→ GIVEN EXERCISE:
Starting at the line that contains "The width and height of the screenshot is (1135, 1006)." and ending with the last of the items below, copy those lines again, requests included, and shift every coordinate in the answers up by 141. Leave out the pictures.

→ SUPPLIED DATA:
=-=-=
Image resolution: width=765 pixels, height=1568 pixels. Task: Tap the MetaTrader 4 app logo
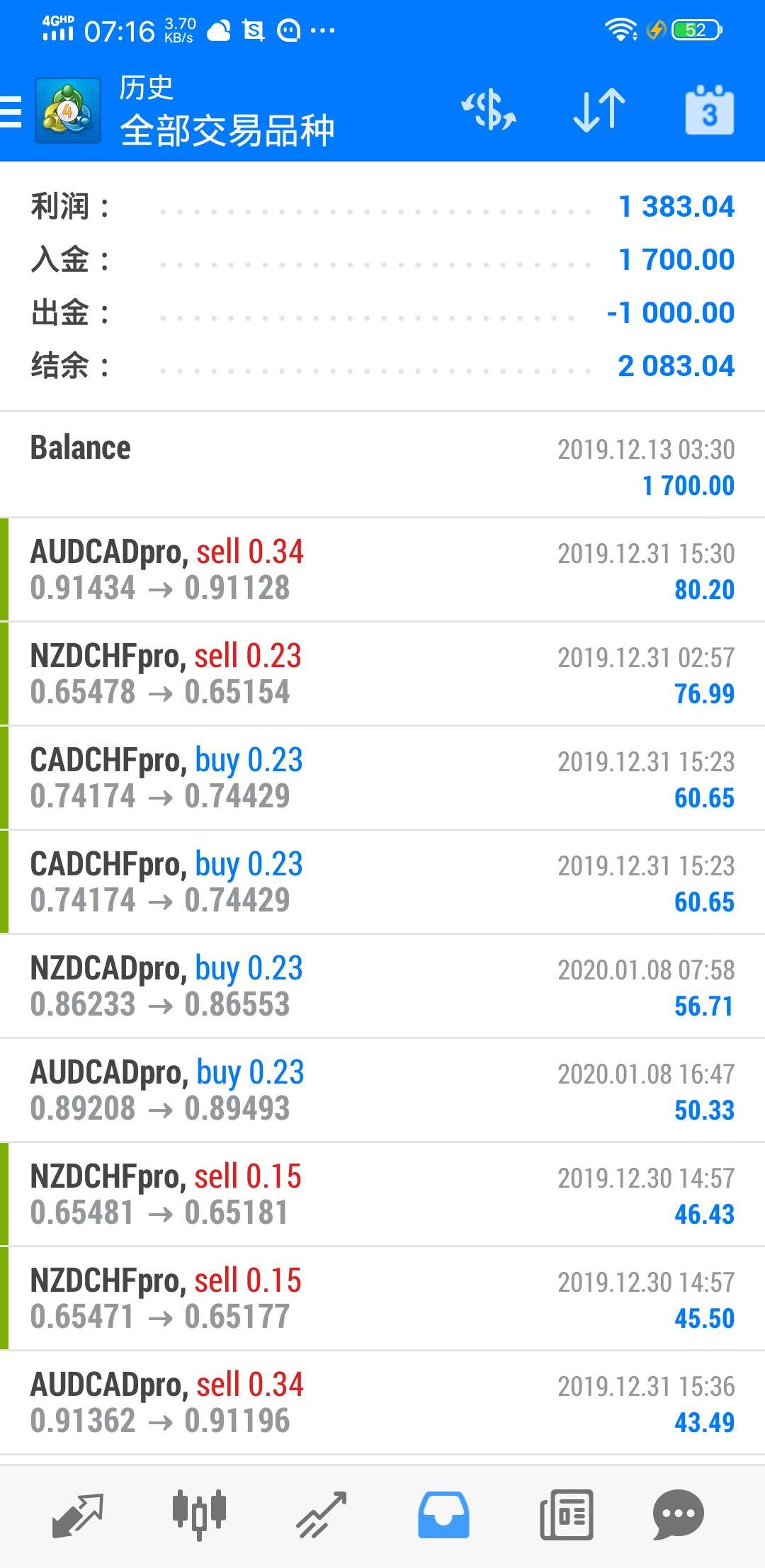68,111
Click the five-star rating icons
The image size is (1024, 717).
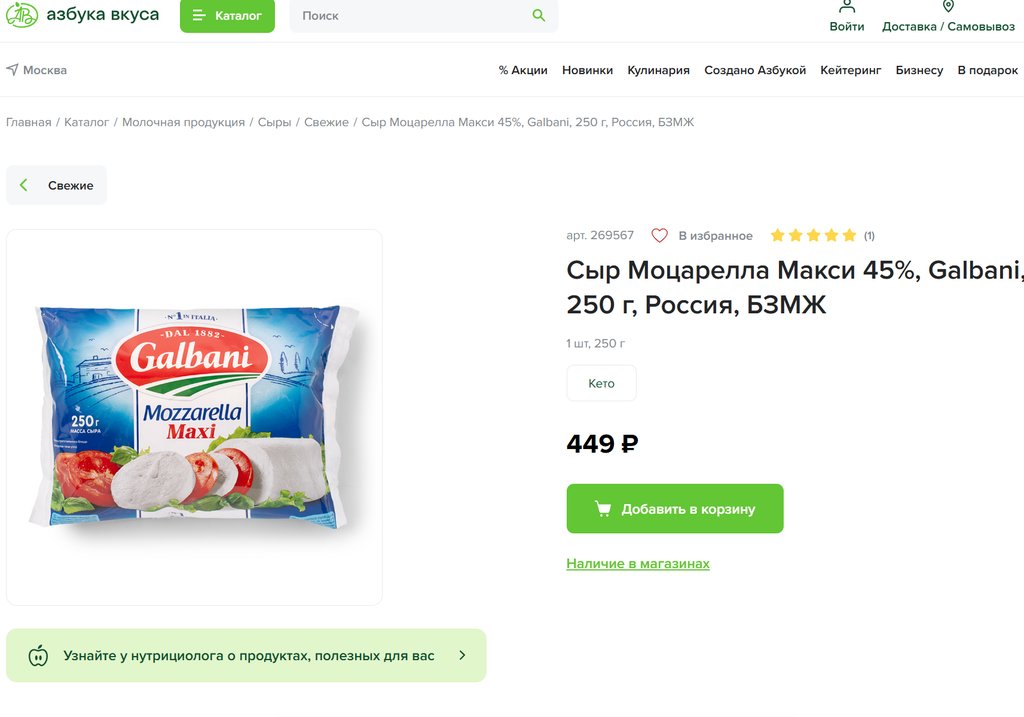[813, 236]
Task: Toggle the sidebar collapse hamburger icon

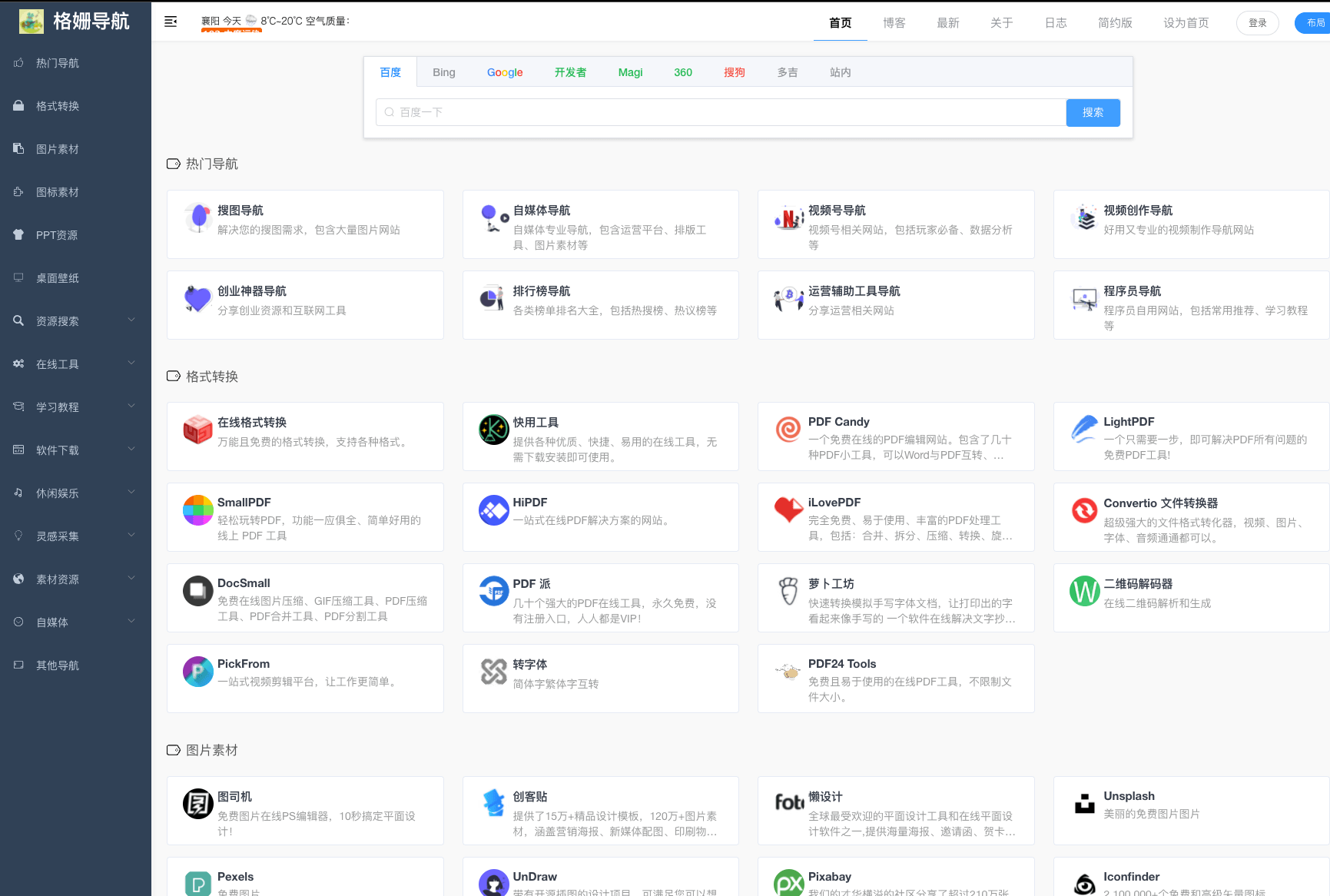Action: (x=171, y=22)

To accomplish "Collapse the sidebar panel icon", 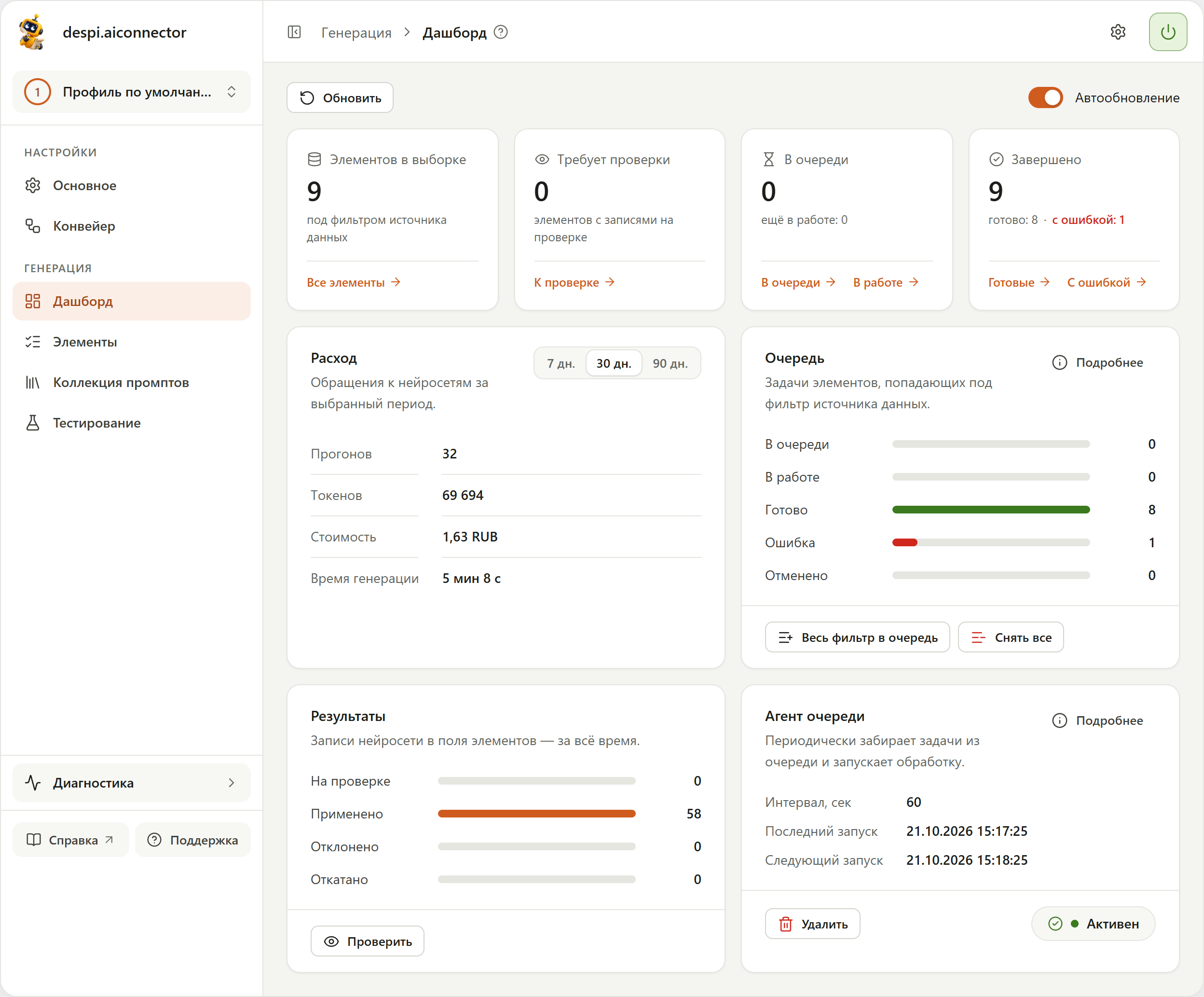I will pos(294,32).
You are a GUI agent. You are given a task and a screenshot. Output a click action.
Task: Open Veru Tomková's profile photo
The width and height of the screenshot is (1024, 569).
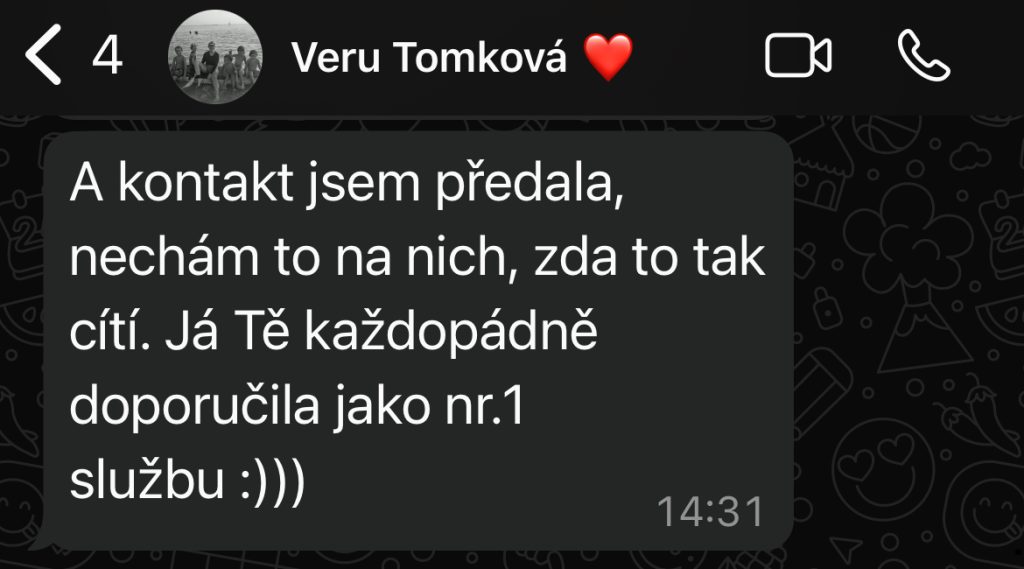point(216,56)

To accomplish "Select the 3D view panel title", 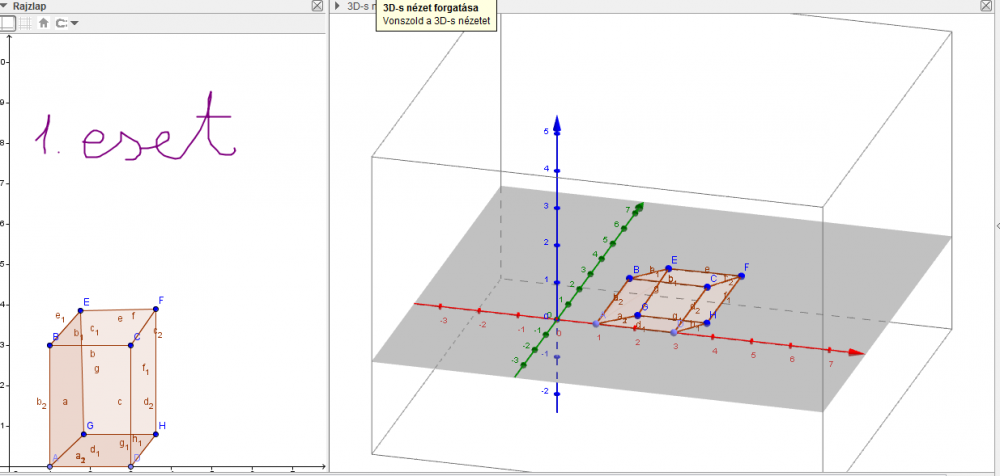I will 358,6.
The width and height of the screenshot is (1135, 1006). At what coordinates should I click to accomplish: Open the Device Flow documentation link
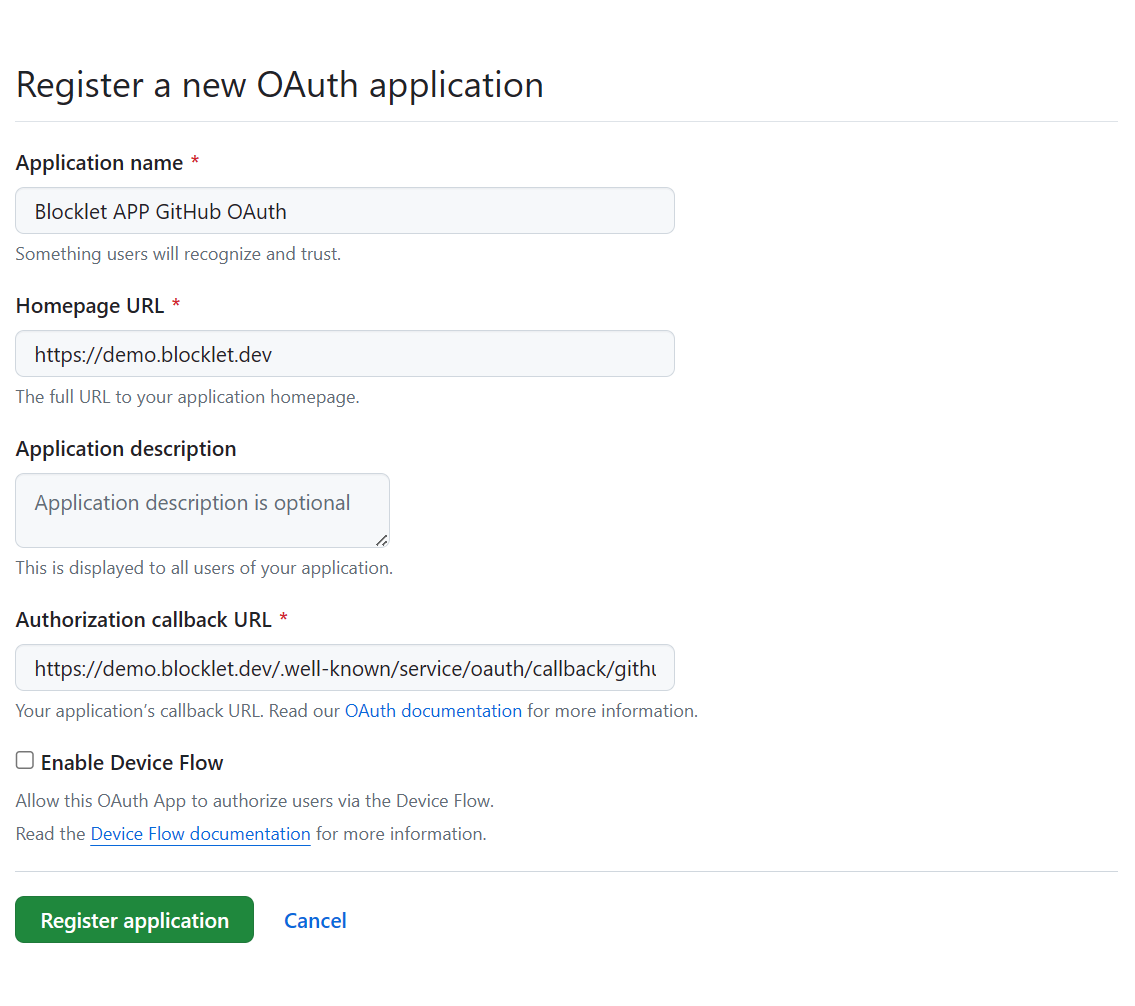[200, 834]
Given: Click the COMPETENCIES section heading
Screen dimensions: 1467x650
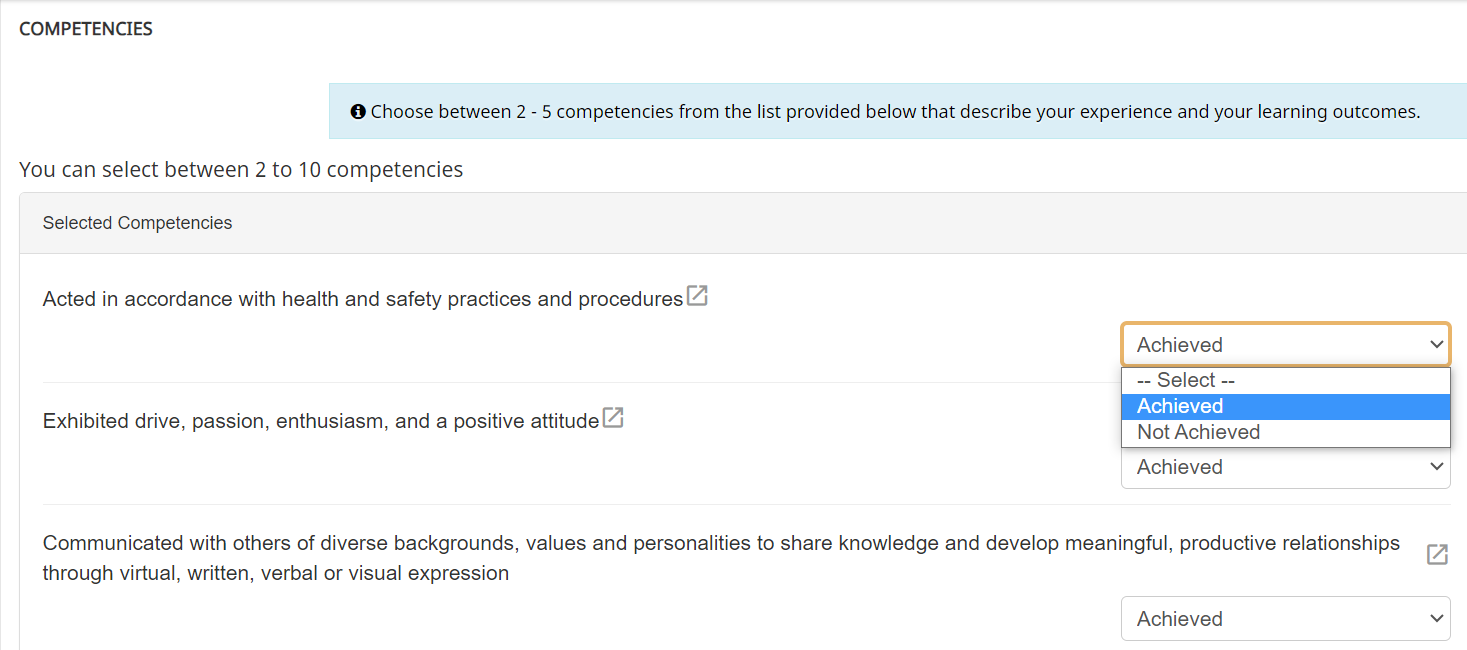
=-=-=
→ OUTPUT OF THE TASK:
The width and height of the screenshot is (1135, 1006). At what coordinates should I click to accomplish: Open the Device Flow documentation link
[341, 975]
Given: Click the COMPETENCIES section heading
Screen dimensions: 1467x650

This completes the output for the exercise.